The administration had objected to the legislation’s requirement that the president must certify Iran has stopped support for terrorist groups, a 60-day review period that would delay implementation of any agreement, its interference with the president’s authority to conduct foreign policy and extraneous provisions that have nothing to do with the substance of the agreement.
‘Kind of Compromise’
The revised provisions “would be the kind of compromise the president is willing to sign,” Earnest said.
The administration has been saying that President Barack Obama would veto a bill requiring congressional review on the grounds it could disrupt final negotiations with Iran and five other world powers.
Corker changed the bill to reduce the review period from 60 days to 52 days — and perhaps as few as 30 days — so long as Congress received the details of a deal by July 12.

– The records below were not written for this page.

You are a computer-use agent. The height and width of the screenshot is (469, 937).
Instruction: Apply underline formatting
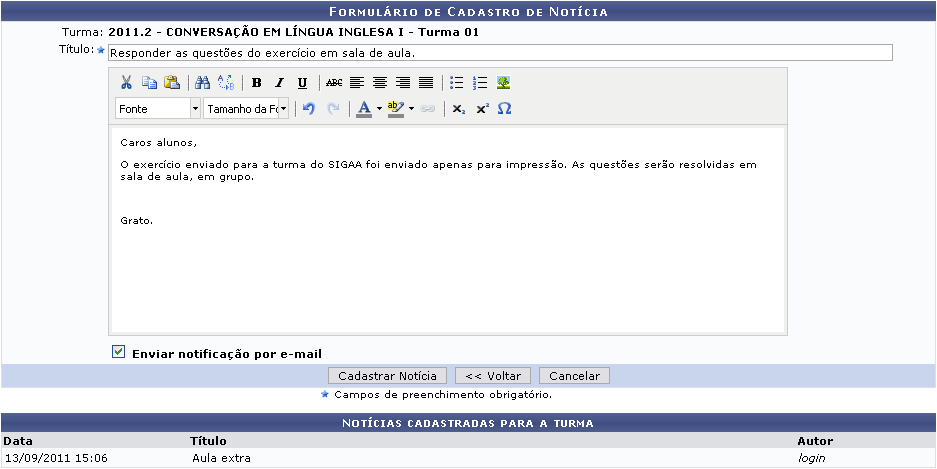tap(301, 83)
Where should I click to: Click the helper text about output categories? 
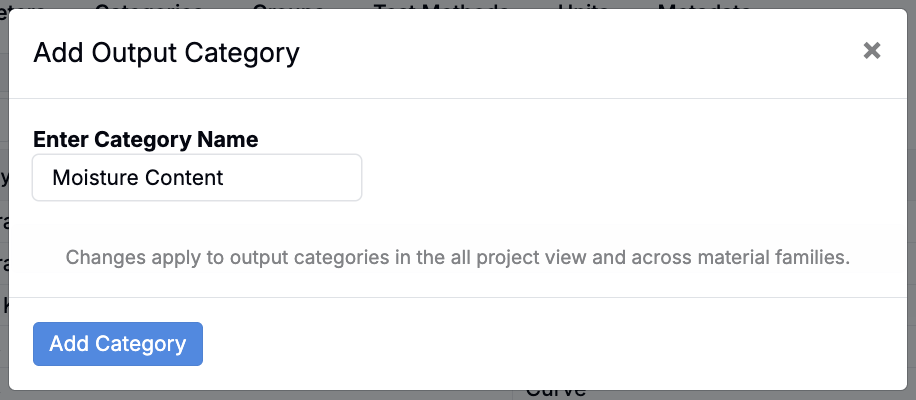point(457,257)
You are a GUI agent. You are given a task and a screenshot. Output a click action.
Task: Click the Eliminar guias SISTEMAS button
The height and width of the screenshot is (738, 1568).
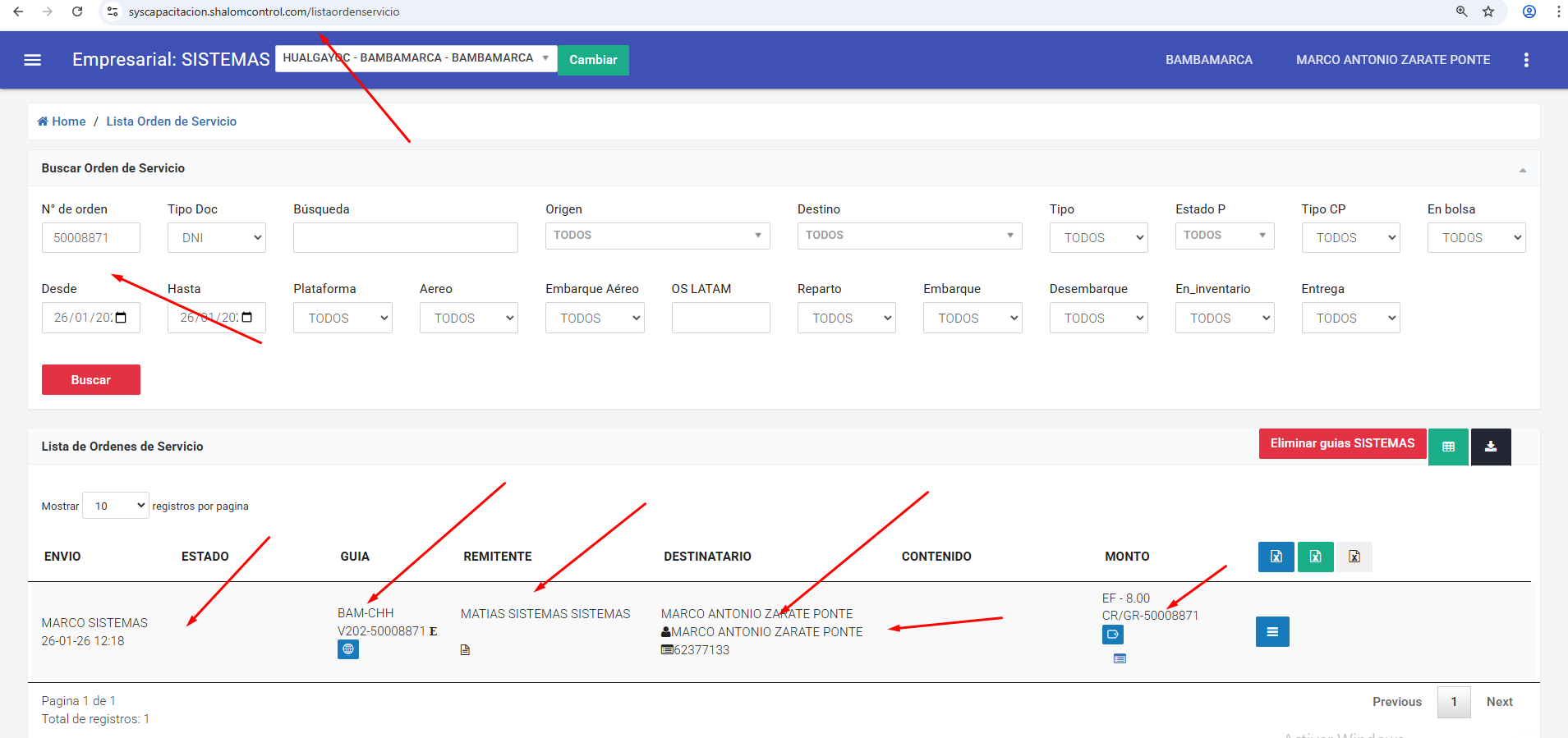(1342, 443)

Corker also said his bill would require Obama to certify that Iran remains in compliance with any nuclear agreement “on a 90-day basis.”

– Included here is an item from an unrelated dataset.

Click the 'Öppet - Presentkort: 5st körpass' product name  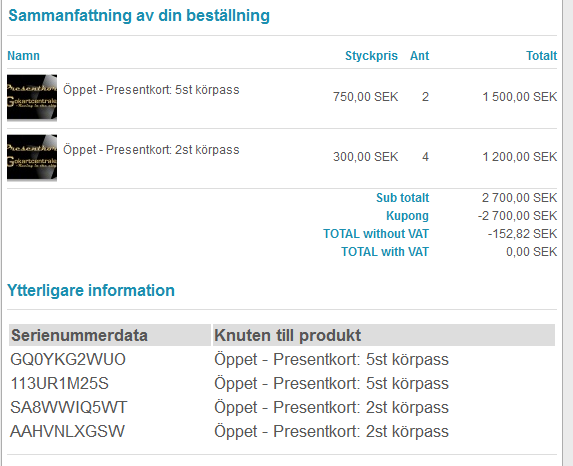click(x=151, y=90)
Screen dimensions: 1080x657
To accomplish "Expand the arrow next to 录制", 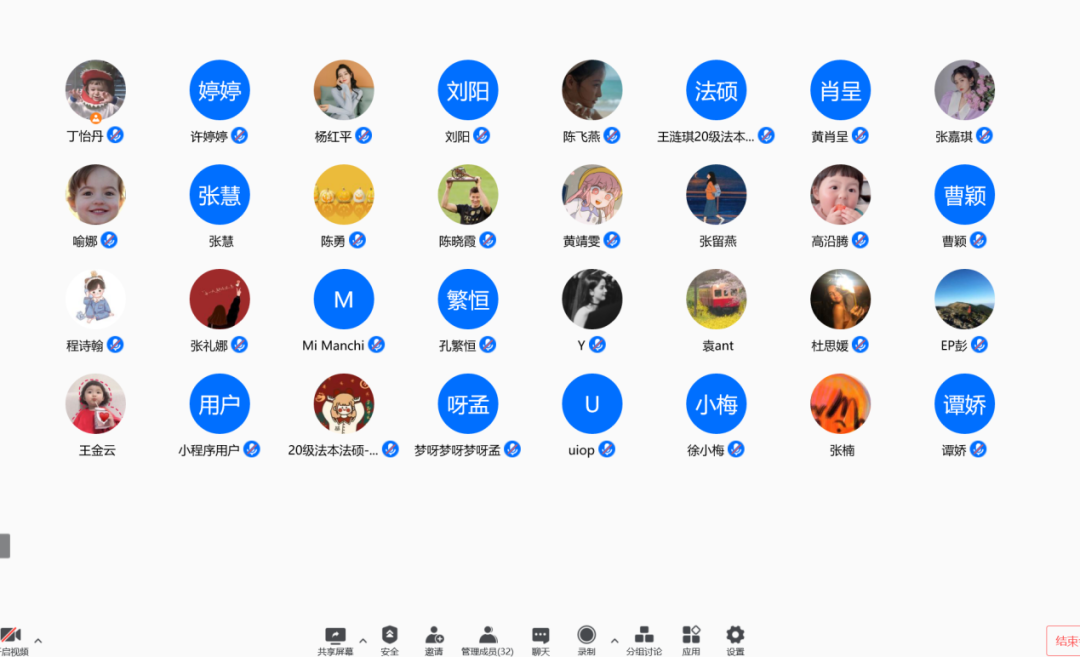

While the bill also would require the president to report on whether Iran is a sponsor of terrorism, a finding that it is would no longer trigger a renewal of sanctions, according to Sue Walitsky, a Cardin spokeswoman.
Secretary of State John Kerry and other top officials briefed senators on a framework accord Monday and Tuesday in an effort to keep them from disrupting the negotiations.
Corker, highlighting bipartisan support for the legislation, said he worked with Democrats to make changes to the measure, S. 615.
In the House, Kerry received a standing ovation after making a pitch for the Iran deal at a private meeting with Democrats on Tuesday, several lawmakers said.
“The secretary made a very persuasive case to give him the time to see if he can get a deal,” said Representative Adam Schiff of California, the top Democrat on the House intelligence committee. He said he opposed taking up the Corker bill while negotiations are continuing.
The framework agreement, announced April 2 by the U.S. and five other world powers, would curb Iran’s ability to enrich uranium in exchange for relief from economic sanctions. Treasury Secretary Jacob Lew and Energy Secretary Ernest Moniz participated in the briefing with House Democrats.
Kerry said the goal is to keep Congress at bay as the U.S. and its international partners work to complete a deal limiting Iran’s nuclear program before a June 30 deadline. Israel says the plan would threaten its existence.
“We hope Congress will listen carefully and ask the questions that it wants, but also give us the space and the time to complete a very difficult task which has high stakes for our country,” Kerry told reporters before the meeting.
Obama has urged Congress to be patient, making multiple phone calls to congressional leaders, including Corker. Leaders in Obama’s Democratic party also received calls, as some have joined Corker’s effort to give Congress the final say on a deal.
Obama met with leaders of American Jewish groups and with Jewish political backers to build support for the deal.
The American Israel Public Affairs Committee sent a letter to its members Tuesday outlining what it called the dangers of nuclear deal and urging them to support Corker’s bill.
“The framework agreement announced this April indicates that Iran would be allowed to keep significant elements of its nuclear infrastructure, including its once secret underground facility at Fordow as well as research and development on advanced centrifuges,” according to the letter.